PROVIDED PASSAGE:
Betta rutilans
- Conservation status: Critically Endangered (IUCN 3.1)

Scientific classification
- Kingdom: Animalia
- Phylum: Chordata
- Class: Actinopterygii
- Order: Anabantiformes
- Family: Osphronemidae
- Genus: Betta
- Species: B. rutilans
- Binomial name: Betta rutilans K. E. Witte & Kottelat, 1991

= Betta rutilans =

- Authority: K. E. Witte & Kottelat, 1991
- Conservation status: CR

Species of fish

Betta rutilans is a species of gourami endemic to Indonesia. Their habitat is blackwater streams and peat swamp forests with very little sunlight. Their name rutilans is Latin for "reddish", "grow red", or "being red".

==Description==
They typically grow up to 3-4 cm TL in length. Like their name implies, they are typically solid red with males of the species being more intensely colored, but a few have green scales. Males have more pointed dorsal fins and longer pelvic fins. Females are generally rounder and have an egg tube. They will consume small invertebrates, like insects.

==Reproduction==
Like most Betta fish, they breed in bubble-nests built to house the fry. Strangely enough, some have been seen to mouthbrood. The cause of this difference is unknown.

==Captivity==
This species has been collected for use in aquariums for their intense red color. They can be housed in community tanks with proper hiding spots in place and tank adequately sized for the amount of fish and species. They are from blackwater environments and should be housed in warm water with filtering. In captivity, it lives up to 3 years.

EXTRACTED DATA:
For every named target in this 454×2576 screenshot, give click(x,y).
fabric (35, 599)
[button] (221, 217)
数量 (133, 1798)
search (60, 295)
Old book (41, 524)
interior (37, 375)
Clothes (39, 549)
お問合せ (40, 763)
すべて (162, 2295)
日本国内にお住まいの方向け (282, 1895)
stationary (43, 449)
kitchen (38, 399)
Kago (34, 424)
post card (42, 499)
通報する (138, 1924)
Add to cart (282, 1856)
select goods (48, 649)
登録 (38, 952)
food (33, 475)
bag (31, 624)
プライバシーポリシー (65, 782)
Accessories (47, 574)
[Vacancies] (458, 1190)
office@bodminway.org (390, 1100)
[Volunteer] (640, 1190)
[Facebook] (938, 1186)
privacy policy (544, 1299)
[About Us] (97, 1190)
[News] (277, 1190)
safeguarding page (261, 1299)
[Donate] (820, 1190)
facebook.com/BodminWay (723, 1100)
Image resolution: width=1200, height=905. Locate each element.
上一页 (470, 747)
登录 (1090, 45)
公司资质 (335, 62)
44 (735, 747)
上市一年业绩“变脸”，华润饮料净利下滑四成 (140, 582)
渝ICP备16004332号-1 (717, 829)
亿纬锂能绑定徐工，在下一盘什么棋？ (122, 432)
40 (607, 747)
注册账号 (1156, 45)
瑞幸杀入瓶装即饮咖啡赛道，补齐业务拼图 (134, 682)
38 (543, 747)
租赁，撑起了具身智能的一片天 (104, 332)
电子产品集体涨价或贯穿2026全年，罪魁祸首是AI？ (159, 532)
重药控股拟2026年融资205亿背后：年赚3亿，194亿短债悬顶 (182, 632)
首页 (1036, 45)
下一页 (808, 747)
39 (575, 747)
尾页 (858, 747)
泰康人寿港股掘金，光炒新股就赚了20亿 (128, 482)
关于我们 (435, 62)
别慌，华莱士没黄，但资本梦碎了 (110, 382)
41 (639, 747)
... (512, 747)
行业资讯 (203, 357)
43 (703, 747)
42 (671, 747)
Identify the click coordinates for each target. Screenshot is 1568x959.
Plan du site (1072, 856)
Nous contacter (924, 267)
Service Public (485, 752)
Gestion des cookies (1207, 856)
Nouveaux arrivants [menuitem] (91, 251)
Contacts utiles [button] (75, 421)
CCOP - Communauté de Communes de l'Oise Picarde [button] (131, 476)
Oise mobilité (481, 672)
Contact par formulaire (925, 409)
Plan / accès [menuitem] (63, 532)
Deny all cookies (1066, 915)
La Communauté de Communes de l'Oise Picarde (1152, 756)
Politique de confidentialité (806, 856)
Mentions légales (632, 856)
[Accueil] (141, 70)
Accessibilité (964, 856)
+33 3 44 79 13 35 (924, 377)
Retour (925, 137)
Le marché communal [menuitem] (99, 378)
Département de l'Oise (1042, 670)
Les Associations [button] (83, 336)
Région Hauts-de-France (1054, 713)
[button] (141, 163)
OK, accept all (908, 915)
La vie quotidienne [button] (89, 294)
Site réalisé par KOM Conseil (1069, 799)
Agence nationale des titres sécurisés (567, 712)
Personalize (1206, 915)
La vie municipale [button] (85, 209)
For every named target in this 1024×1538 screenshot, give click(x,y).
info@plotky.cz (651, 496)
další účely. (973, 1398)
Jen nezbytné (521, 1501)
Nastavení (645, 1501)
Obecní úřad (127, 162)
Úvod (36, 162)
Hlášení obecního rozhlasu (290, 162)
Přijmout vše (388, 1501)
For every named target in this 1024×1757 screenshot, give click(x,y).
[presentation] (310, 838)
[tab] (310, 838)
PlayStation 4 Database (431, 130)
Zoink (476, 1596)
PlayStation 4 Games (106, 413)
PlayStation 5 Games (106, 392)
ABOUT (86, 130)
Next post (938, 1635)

ABOUT THIS TASK:
From the scientific classification in the Betta rutilans text, list every rank together with the name given for it. Nothing in the records is needed to work with the Betta rutilans text.

SOLUTION TO THIS EXERCISE:
- Kingdom: Animalia
- Phylum: Chordata
- Class: Actinopterygii
- Order: Anabantiformes
- Family: Osphronemidae
- Genus: Betta
- Species: B. rutilans